India took the fight to the Netherlands, but failed to capitalise on a string of penalty corner chances after the hooter, and settled for a 1-2 defeat in the Group B encounter at the Olympic hockey centre on Thursday.
It was heartening to see the team, which was reduced to nine players at one stage, press hard in the closing minutes, dispensing with the services of goalkeeper P. R. Sreejesh and infusing additional force upfront.
The ploy almost worked as India retained possession and pressed the Dutch back on its own half. "You cannot consider the penalty corners in the end as five, it was one that kept repeating. B,ut I agree that we need to convert our chances against such top teams," captain Sreejesh said.
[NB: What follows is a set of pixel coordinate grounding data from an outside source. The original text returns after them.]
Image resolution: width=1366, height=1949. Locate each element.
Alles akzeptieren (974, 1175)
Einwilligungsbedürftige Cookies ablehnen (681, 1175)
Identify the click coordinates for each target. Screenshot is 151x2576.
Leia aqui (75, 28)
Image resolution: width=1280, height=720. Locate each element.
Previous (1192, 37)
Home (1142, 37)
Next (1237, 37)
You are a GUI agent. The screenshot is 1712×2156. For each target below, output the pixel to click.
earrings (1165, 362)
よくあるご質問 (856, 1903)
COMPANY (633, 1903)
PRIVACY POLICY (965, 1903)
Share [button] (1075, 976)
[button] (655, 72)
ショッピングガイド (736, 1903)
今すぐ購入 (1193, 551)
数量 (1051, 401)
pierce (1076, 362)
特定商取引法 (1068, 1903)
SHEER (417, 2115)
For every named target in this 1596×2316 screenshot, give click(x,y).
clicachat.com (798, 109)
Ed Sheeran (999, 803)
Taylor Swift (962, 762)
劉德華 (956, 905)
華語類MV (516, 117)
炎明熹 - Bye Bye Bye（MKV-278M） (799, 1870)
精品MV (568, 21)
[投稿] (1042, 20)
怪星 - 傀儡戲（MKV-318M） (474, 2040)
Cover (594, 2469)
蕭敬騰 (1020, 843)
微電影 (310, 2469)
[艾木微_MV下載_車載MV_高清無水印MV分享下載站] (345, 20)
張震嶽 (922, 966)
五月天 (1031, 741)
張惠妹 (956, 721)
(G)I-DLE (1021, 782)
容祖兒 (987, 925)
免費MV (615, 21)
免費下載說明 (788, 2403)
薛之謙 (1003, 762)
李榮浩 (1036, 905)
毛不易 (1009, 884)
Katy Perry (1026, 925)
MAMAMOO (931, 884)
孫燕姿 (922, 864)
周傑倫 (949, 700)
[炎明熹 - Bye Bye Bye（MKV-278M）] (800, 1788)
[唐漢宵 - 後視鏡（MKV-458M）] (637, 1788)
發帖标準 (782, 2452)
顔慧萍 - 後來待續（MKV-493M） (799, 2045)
Coach Roelant Oltmans also spoke on similar lines and said that the team deserved credit for fighting so well against top teams like Germany and Holland. "We are still lacking in some areas. But the team did well. That is encouraging for the upcoming matches," Oltmans observed. "I am proud how we made it tough for such top teams, who are ranked better than us."
He revealed that the team was used to competing without the goalkeeper in the closing stages so as to push hard for the goal, and had performed credibly in similar circumstances in the six-nation tournament in Spain.
"It does not matter if we lose 1-2 or 1-3. So, it is better to take the chance," Sreejesh said.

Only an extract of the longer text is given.